Tashka laughed too, a quick spurt of amusement from the side of her curved rose-petal mouth that she could not help, although she knew it was a mistake. It was so important that she convince Dar Vaie but seeing him brought back such merry memories.

"Vaie," she said, leaning forward to clasp her scarred right hand on his knee. "I wish I had time to talk through the night of those days. But Captain-Sir Vashin is dead now and I will be too if I cannot convince you I am in the right of it this time."

Dar Vaie looked at her hand gripped on his knee then into her eyes. His own grey eyes sparkled with tears at the reminder of Hanya Vashin's death. "el Maien, what a strange meeting is this," he said. "I never thought I would have to take arms against you. Sweet Hell! you are always trouble.

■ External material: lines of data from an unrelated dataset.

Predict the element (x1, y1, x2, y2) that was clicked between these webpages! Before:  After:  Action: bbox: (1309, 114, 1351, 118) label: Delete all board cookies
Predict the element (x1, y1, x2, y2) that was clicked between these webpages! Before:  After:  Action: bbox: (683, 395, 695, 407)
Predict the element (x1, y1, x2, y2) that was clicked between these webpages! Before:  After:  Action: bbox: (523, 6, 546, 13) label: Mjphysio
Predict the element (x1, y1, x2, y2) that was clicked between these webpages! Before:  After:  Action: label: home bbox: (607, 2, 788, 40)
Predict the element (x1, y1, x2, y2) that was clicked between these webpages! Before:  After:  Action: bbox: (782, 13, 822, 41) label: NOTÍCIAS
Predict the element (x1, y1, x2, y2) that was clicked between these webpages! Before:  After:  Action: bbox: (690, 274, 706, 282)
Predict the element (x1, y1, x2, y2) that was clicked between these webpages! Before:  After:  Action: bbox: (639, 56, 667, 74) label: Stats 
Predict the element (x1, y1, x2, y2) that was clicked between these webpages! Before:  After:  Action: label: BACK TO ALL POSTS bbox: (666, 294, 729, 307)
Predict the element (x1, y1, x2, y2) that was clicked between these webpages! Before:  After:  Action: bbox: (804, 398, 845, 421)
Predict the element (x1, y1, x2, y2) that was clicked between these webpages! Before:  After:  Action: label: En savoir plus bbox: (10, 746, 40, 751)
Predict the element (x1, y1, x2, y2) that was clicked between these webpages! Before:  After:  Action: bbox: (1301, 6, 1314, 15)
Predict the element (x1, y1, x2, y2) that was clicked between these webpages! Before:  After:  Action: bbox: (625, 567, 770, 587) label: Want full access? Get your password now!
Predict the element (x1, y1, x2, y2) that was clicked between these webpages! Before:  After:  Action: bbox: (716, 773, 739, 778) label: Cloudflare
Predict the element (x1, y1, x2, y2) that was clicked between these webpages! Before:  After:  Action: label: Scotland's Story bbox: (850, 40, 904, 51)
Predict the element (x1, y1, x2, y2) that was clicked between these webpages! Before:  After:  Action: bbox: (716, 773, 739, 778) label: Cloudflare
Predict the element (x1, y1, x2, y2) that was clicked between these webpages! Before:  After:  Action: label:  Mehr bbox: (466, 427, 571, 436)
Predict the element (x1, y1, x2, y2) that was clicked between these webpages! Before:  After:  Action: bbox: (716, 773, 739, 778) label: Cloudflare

You should hear the things the Fifth Sietter officers say of you, it makes my face hot to hear them and I have had trouble keeping my glove in my belt!"

"I fought their Commander," Tashka said. "He has good reason to hate me, for I hate him with all my heart."

"What did you fight him for?" Vaie asked, curiously.

Tashka looked him full in the face and said: "I killed his younger brother in a duel with a cut to the throat. The scum raped my brother, the Commander, when he was but a young Lieutenant. That is why I hate all the Dariens."

Dar Vaie looked appalled. He sat back, taking a sip of his wine, his eyes creased up and his mouth pinched.

Tashka took a slurp of wine and said: "Well, tell it me, Vaie. Why have you decided to join that scum Darien and stand against the Commander and Commander-Lord el Jien and I?"

"I am not against you!" he protested. "It is this business of the merchants, el Maien. Lady el Jien wants to give over the management of our land to merchants, for the Angels' sake. How can we allow a rabble of merchants to run the land?"

"Angels, Vaie, you are a butterfly-wits!" Tashka exclaimed.

Dar Vaie blushed patchily red with annoyance. "el Maien, I may not be a political brain but I can see the sense in this war. How can you, yourself an officer-aristocrat, countenance handing power to the merchants?"